Robert you commented on teh lost steps. The probem with lost steps in Z is that Mach3 does not know it happened and THAT alters where it thinks Z actually is. Normall it makes it think the teh Z is HIGHER than it actually is so when the Torch head goes to cycle and the next cut it drives the torch into the metal.

NOW if teh Z motor had an encoder for position you could fix that via software and correct teh position before it caused a problem.

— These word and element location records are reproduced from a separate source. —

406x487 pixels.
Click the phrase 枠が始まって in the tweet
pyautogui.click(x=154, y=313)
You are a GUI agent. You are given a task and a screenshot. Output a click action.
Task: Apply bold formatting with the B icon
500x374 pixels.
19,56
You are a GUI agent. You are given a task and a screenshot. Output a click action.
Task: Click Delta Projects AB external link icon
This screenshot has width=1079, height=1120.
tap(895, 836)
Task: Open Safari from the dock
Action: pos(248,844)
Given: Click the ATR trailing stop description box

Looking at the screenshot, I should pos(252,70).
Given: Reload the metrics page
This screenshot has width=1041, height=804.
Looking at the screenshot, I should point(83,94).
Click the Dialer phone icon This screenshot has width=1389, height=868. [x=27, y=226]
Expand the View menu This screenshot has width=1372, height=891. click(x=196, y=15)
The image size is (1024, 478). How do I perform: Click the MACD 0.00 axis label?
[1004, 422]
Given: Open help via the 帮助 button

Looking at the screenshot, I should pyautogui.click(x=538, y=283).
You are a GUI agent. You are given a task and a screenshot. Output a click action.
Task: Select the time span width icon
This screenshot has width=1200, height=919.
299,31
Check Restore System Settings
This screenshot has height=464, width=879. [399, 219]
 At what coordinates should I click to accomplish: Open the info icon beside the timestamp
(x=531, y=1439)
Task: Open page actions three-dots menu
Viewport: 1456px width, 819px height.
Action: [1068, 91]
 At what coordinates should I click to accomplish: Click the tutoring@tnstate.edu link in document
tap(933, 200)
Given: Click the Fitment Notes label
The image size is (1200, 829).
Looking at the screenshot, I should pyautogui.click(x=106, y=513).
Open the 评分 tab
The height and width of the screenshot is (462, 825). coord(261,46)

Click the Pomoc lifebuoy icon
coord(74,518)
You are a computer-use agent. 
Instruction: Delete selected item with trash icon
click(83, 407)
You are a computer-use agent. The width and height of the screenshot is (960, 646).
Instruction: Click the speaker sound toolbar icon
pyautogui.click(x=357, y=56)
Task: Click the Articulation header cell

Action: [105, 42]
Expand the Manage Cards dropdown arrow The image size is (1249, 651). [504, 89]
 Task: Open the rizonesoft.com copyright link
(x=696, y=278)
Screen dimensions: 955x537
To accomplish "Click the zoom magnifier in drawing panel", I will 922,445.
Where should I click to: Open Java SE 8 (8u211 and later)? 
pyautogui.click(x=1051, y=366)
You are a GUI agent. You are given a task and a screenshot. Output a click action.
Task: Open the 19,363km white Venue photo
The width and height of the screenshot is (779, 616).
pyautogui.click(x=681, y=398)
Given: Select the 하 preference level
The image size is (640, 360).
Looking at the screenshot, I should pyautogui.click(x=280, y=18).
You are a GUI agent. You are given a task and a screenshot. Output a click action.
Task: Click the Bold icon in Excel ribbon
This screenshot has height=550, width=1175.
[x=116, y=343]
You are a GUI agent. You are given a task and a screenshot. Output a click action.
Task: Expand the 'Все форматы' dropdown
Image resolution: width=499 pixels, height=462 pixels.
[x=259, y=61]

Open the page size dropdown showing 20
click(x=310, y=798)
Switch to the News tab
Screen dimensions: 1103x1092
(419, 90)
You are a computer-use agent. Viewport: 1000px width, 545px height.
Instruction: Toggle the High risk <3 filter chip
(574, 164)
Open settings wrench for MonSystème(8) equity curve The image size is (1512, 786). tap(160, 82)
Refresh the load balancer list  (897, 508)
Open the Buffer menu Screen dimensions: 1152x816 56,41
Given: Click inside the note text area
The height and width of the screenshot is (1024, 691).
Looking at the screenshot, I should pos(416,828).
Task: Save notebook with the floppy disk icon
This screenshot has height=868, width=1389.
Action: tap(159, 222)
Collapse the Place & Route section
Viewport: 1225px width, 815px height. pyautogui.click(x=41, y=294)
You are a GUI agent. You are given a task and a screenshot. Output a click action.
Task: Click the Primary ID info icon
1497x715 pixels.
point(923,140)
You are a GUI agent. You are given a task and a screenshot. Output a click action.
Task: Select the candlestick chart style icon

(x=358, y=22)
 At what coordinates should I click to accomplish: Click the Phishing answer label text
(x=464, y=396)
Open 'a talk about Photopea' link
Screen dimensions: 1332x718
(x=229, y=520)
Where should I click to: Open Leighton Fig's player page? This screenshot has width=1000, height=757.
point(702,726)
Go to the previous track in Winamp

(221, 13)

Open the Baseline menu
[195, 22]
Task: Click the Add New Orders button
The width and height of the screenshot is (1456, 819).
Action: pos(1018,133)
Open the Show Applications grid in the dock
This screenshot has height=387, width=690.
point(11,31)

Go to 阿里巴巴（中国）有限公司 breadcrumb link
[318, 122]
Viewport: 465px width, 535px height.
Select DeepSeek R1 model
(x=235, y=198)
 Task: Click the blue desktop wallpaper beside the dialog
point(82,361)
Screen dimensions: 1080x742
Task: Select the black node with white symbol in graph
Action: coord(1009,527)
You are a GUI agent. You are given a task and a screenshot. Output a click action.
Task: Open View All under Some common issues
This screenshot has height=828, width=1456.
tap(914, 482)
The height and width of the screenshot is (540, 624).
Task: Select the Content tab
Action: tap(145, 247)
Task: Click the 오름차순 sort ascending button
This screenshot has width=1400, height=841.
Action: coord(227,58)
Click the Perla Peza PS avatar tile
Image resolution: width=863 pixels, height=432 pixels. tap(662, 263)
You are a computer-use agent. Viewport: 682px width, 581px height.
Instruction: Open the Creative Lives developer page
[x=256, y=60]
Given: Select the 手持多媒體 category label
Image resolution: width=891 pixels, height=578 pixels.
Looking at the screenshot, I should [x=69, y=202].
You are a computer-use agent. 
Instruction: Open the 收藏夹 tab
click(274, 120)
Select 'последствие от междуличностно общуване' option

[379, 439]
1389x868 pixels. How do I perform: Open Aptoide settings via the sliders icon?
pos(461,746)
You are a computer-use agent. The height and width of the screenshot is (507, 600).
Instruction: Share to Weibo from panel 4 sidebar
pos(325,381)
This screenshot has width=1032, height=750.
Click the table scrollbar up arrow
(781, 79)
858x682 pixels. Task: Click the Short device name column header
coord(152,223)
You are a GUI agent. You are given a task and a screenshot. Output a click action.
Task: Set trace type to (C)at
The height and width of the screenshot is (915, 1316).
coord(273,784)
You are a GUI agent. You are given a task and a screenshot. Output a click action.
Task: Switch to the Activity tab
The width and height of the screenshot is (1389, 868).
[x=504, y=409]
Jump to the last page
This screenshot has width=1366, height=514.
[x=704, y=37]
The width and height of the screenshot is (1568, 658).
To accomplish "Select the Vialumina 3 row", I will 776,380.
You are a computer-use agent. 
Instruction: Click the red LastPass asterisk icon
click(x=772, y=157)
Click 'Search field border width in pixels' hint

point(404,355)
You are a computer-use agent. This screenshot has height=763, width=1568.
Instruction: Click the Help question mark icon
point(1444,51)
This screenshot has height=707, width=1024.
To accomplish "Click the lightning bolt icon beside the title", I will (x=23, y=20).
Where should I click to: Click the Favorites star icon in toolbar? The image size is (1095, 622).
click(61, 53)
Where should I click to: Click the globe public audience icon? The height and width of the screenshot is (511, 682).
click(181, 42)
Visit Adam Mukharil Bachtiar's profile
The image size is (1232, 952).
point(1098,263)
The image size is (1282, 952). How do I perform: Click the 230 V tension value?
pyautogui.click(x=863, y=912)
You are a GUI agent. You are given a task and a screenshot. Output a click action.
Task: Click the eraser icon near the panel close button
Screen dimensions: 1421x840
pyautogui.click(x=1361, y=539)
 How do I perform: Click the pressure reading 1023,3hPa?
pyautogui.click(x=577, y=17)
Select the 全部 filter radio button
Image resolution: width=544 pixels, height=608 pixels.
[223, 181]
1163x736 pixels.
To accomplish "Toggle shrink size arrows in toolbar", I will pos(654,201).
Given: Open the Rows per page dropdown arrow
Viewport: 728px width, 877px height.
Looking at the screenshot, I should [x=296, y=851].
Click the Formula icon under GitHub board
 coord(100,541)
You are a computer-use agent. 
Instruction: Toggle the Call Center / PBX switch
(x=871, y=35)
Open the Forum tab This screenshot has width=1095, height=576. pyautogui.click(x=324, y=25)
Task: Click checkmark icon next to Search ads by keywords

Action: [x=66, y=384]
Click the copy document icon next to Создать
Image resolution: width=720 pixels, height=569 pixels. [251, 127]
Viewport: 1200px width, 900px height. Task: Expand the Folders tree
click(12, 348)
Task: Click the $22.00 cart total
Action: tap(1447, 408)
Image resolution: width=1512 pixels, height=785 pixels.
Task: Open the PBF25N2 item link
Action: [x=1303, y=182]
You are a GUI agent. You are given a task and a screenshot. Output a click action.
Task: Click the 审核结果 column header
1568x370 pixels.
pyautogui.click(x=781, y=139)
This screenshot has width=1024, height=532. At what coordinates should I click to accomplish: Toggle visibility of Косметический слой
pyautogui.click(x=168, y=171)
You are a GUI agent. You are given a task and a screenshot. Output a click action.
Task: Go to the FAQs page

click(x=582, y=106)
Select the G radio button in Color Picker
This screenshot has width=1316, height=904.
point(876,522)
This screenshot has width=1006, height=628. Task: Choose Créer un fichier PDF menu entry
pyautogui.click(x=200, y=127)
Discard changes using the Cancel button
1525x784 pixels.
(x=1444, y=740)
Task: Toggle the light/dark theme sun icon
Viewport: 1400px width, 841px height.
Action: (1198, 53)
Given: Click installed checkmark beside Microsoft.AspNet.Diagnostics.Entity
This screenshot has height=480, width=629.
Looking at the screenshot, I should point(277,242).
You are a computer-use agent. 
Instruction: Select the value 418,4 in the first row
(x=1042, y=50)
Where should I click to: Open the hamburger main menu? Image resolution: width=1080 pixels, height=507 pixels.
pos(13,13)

As to adjusting teh Torch parameters long ago I used small steppers attatached to teh Amp knob and to teh pressure regulator to adjust teh machine settings on the fly. The problem was EACH curve in teh toolpath required a different setting based on the dynamics of the curve. High end machines can calculate that on teh fly Mach3 would not stand a chance there, and did not (;-). It may be possible for Scam to do it in CaM BUT with all teh changes the Gcode would be horrible. AND you still would not get much improvent if any in cut quality.

You idea on speed changes is interesting BUT I don't think you will never get it to work at teh macropump level it s FAR to slow. You MAY be able to do it at teh Plugin level where you have access to a higher sampling rate and process speed.

But in reality what have you gained IF you never cut at Very HIGH SPEED or cut highly warped sheets .  Mosst of teh DIY tables I have seen are not rigid enough for high speed cutting. The high accel rates jerks the table around to much causing poor cut edges.

I emailed JIM as to the NEED for a different rs485 board and the first round of the conversation was all Standard HT sales GibberJab and totally talked around the need. (;-) I rephrased the question and tried again .

Worse case senario we hack into teh Motherboard and use a port sniffer to get the protocal then talk directly to it OR yous guys can develope a RTU modual to talk to it.